Die "Deutschen" samt ihren
Intellektuellen, Dichtern und Künstlern haben es nicht geschafft, statt
"zur Nation (sich vergebens) zu bilden, (...) dafür freier als Menschen
(sich) aus(zubilden)", wie Schiller verlangte, sondern bloß zum
preußischen Untertanengeist, bis auch die Intellektuellen, Dichter und
Künstler der chauvinistischen Propaganda folgend begeistert in den
ersten Weltkrieg gerannt sind - und selbst aus diesem grausligen Abgrund
sind die Überlebenden nicht klüger aufgetaucht: in "späten", wie in
"frühen" Nationalstaaten hat offenbar die vielgepriesene "staatliche
Einheit" nicht zu "freieren" (d.h. im Schillerschen Sinn:
menschlicheren) Menschen geführt, sondern im Grund zu permanentem Krieg.
Angesichts
des auch in allen den imperialistischen "Reichen" nachfolgenden
"staatlichen Einheiten" mangelnden klassisch-humanistischen Idealismus
und Kosmopolitismus (siehe Re-Feudalisierung, Überwachung,
Tot-Exportieren, post-koloniale Rohstoff-Kriege, Umweltzerstörung usw.)
ist es vielleicht nur
ehrlich, wenn sich der militärisch-industriell-
finanzielle
Komplex und seine derzeitig hiesigen "politischen" Statthalter nicht
mehr auf das "Erbe" der ehemals in "deutschen" Landen verstreuten
Dichter und Denker berufen...
Das Gute daran ist, daß so die
klassischen Ideale nicht mißbraucht und diskreditiert werden (wie es
z.B. dem anti-nationalistischen Nietzsche durch die Nazis geschah),
sondern der radikal-humanistischen Opposition erhalten bleiben (die
natürlich nicht nur rein "westliche", geschweigedenn "deutsche" Werte
verkörpert).
Die Integration von syrischen oder afghanischen
Flüchtlingen (wenn man schon die global-kapitalistischen Flucht-Ursachen nicht bekämpfen will) wird das wohl kaum beeinträchtigen, wie Borchmeyer
befürchtet - im Gegenteil: erstens sind sie ja (wie gläubige und
scheinheilige Christen oder Juden) gewöhnt, daß ihre (wie das Christen-
und Judentum) teils ehrenwerte Religion sowohl für einen anständigen
Lebenswandel, als auch für macht-besessene Barbareien herhalten kann,
und zweitens sind sie aus post-kolonialistisch extrem
neo-nationalistischen Staaten geflohen und suchen bestimmt nicht das
gleiche in NATO-blau oder nach Goethes Farbenlehre...
Der Mensch, ob
Eingeborener, Immigrant oder Asylant, muß sich mit der (lokalen)

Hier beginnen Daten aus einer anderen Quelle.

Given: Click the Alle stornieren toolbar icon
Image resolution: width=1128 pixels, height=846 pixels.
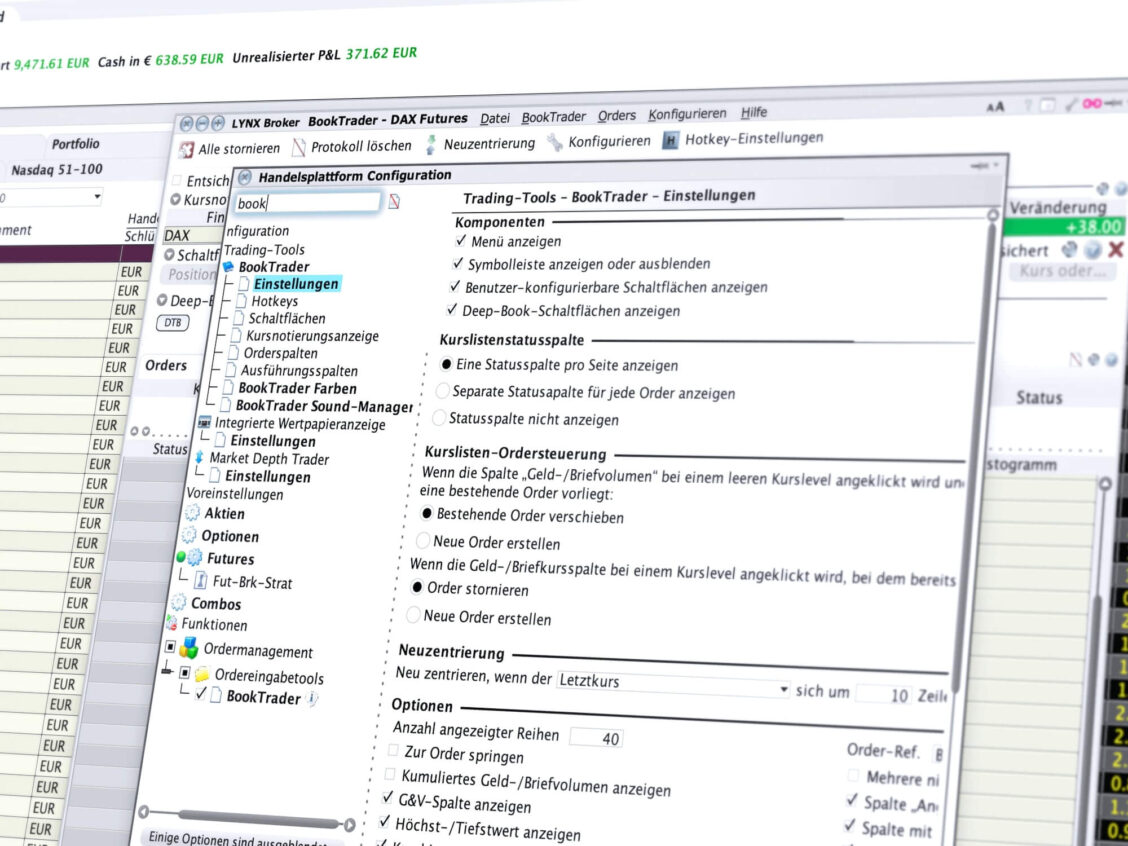Looking at the screenshot, I should pyautogui.click(x=186, y=150).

Gemeinschaft identifizieren, nicht mit einem abstrakten Gebilde namens
"Nation", dann wäre es auch nicht nötig, z.B. angesichts "deutscher"
Kolonial- und Kriegverbrechen zu betonen: "Aber immerhin hatten wir Göte
!", sondern es hätte diese Verbrechen wahrscheinlich nie gegeben.